▸ **Exercise brief**
In the records below, find the line that holds "The width and". Restate it and every later line exactly, stopping at the end and skipping pictures.

▸ **Task input**
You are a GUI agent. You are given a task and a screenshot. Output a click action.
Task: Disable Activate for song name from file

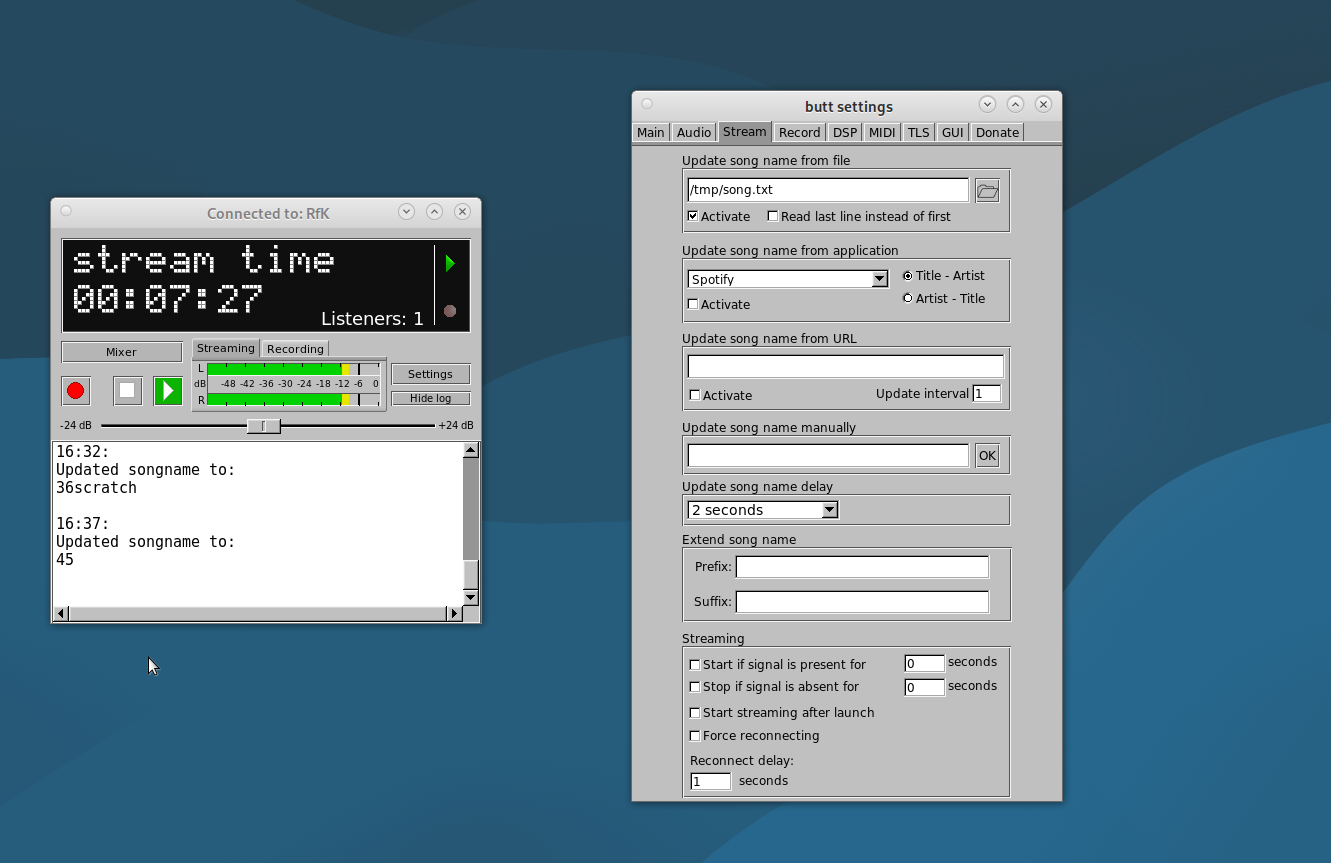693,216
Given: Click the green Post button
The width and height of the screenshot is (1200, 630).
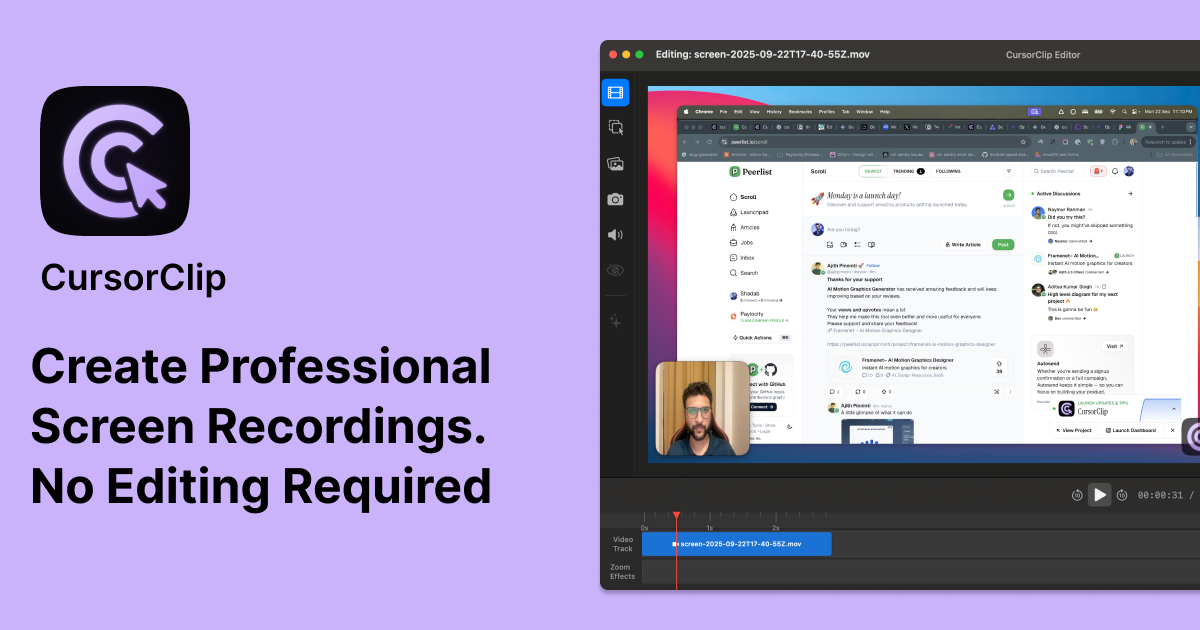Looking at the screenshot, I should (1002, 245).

▸ **Response to this exercise**
The width and height of the screenshot is (1200, 630).
Looking at the screenshot, I should (1002, 245).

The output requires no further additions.